Data excerpts:

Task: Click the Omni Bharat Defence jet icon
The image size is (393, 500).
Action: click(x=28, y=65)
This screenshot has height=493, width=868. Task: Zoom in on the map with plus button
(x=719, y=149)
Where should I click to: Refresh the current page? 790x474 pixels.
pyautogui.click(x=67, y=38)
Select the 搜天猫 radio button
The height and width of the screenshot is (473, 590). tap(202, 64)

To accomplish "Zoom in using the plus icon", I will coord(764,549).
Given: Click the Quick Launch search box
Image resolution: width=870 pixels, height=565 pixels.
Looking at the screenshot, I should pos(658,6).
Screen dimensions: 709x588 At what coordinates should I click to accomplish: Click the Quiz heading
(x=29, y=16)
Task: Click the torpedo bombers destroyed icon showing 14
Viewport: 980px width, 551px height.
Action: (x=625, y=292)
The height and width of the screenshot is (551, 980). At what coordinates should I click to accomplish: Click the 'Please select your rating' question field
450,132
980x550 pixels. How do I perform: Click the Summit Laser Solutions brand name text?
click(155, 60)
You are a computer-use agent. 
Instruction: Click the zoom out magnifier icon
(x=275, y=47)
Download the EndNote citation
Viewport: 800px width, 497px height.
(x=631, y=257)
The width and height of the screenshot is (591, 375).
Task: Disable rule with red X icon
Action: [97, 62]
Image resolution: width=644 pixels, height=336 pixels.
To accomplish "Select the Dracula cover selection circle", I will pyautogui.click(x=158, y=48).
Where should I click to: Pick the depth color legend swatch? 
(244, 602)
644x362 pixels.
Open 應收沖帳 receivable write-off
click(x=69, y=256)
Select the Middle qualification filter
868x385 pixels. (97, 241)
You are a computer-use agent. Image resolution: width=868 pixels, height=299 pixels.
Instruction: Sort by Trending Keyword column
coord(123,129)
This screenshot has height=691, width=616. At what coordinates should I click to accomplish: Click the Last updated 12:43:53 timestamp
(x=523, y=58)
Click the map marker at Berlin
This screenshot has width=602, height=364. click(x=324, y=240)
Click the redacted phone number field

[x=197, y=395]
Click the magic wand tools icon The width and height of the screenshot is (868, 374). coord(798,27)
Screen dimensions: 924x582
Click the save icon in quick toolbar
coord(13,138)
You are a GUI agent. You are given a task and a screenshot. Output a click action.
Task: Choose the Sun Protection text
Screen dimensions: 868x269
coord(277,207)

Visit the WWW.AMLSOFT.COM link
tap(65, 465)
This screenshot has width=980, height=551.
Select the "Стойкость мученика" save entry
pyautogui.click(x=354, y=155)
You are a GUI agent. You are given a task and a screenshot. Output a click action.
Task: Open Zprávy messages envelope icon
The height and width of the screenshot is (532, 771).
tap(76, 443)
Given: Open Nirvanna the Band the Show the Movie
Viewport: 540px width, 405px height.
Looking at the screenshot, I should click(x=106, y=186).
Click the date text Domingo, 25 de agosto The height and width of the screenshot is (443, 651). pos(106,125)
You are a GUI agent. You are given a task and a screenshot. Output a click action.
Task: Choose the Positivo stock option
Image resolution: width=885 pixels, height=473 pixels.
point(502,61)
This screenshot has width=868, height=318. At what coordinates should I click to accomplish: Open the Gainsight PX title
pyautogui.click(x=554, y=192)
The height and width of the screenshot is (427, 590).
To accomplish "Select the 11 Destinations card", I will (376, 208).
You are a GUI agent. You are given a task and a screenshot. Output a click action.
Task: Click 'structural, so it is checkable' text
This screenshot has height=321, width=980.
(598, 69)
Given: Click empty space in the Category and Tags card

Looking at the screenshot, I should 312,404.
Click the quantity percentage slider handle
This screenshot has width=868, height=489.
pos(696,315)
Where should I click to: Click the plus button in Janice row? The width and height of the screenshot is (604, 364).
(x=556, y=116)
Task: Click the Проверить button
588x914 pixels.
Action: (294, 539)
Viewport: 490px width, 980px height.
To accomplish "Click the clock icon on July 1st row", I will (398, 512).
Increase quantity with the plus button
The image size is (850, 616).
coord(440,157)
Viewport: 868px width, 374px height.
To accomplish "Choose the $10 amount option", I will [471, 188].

Exercise aim: Write the material out once more, keeping each line exact.

Completed task:
Task: Click the Omni Bharat Defence jet icon
The image size is (393, 500).
Action: click(x=28, y=65)
This screenshot has height=493, width=868. Task: Zoom in on the map with plus button
(x=719, y=149)
Where should I click to: Refresh the current page? 790x474 pixels.
pyautogui.click(x=67, y=38)
Select the 搜天猫 radio button
The height and width of the screenshot is (473, 590). tap(202, 64)

To accomplish "Zoom in using the plus icon", I will coord(764,549).
Given: Click the Quick Launch search box
Image resolution: width=870 pixels, height=565 pixels.
Looking at the screenshot, I should pos(658,6).
Screen dimensions: 709x588 At what coordinates should I click to accomplish: Click the Quiz heading
(x=29, y=16)
Task: Click the torpedo bombers destroyed icon showing 14
Viewport: 980px width, 551px height.
Action: (x=625, y=292)
The height and width of the screenshot is (551, 980). At what coordinates should I click to accomplish: Click the 'Please select your rating' question field
450,132
980x550 pixels. How do I perform: Click the Summit Laser Solutions brand name text?
click(155, 60)
You are a computer-use agent. 
Instruction: Click the zoom out magnifier icon
(x=275, y=47)
Download the EndNote citation
Viewport: 800px width, 497px height.
(x=631, y=257)
The width and height of the screenshot is (591, 375).
Task: Disable rule with red X icon
Action: [97, 62]
Image resolution: width=644 pixels, height=336 pixels.
To accomplish "Select the Dracula cover selection circle", I will pyautogui.click(x=158, y=48).
Where should I click to: Pick the depth color legend swatch? 
(244, 602)
644x362 pixels.
Open 應收沖帳 receivable write-off
click(x=69, y=256)
Select the Middle qualification filter
868x385 pixels. (97, 241)
You are a computer-use agent. Image resolution: width=868 pixels, height=299 pixels.
Instruction: Sort by Trending Keyword column
coord(123,129)
This screenshot has height=691, width=616. At what coordinates should I click to accomplish: Click the Last updated 12:43:53 timestamp
(x=523, y=58)
Click the map marker at Berlin
This screenshot has width=602, height=364. click(x=324, y=240)
Click the redacted phone number field

[x=197, y=395]
Click the magic wand tools icon The width and height of the screenshot is (868, 374). coord(798,27)
Screen dimensions: 924x582
Click the save icon in quick toolbar
coord(13,138)
You are a GUI agent. You are given a task and a screenshot. Output a click action.
Task: Choose the Sun Protection text
Screen dimensions: 868x269
coord(277,207)

Visit the WWW.AMLSOFT.COM link
tap(65, 465)
This screenshot has width=980, height=551.
Select the "Стойкость мученика" save entry
pyautogui.click(x=354, y=155)
You are a GUI agent. You are given a task and a screenshot. Output a click action.
Task: Open Zprávy messages envelope icon
The height and width of the screenshot is (532, 771).
tap(76, 443)
Given: Open Nirvanna the Band the Show the Movie
Viewport: 540px width, 405px height.
Looking at the screenshot, I should click(x=106, y=186).
Click the date text Domingo, 25 de agosto The height and width of the screenshot is (443, 651). pos(106,125)
You are a GUI agent. You are given a task and a screenshot. Output a click action.
Task: Choose the Positivo stock option
Image resolution: width=885 pixels, height=473 pixels.
point(502,61)
This screenshot has width=868, height=318. At what coordinates should I click to accomplish: Open the Gainsight PX title
pyautogui.click(x=554, y=192)
The height and width of the screenshot is (427, 590).
To accomplish "Select the 11 Destinations card", I will (376, 208).
You are a GUI agent. You are given a task and a screenshot. Output a click action.
Task: Click 'structural, so it is checkable' text
This screenshot has height=321, width=980.
(598, 69)
Given: Click empty space in the Category and Tags card

Looking at the screenshot, I should 312,404.
Click the quantity percentage slider handle
This screenshot has width=868, height=489.
pos(696,315)
Where should I click to: Click the plus button in Janice row? The width and height of the screenshot is (604, 364).
(x=556, y=116)
Task: Click the Проверить button
588x914 pixels.
Action: (294, 539)
Viewport: 490px width, 980px height.
To accomplish "Click the clock icon on July 1st row", I will (398, 512).
Increase quantity with the plus button
The image size is (850, 616).
coord(440,157)
Viewport: 868px width, 374px height.
To accomplish "Choose the $10 amount option", I will [471, 188].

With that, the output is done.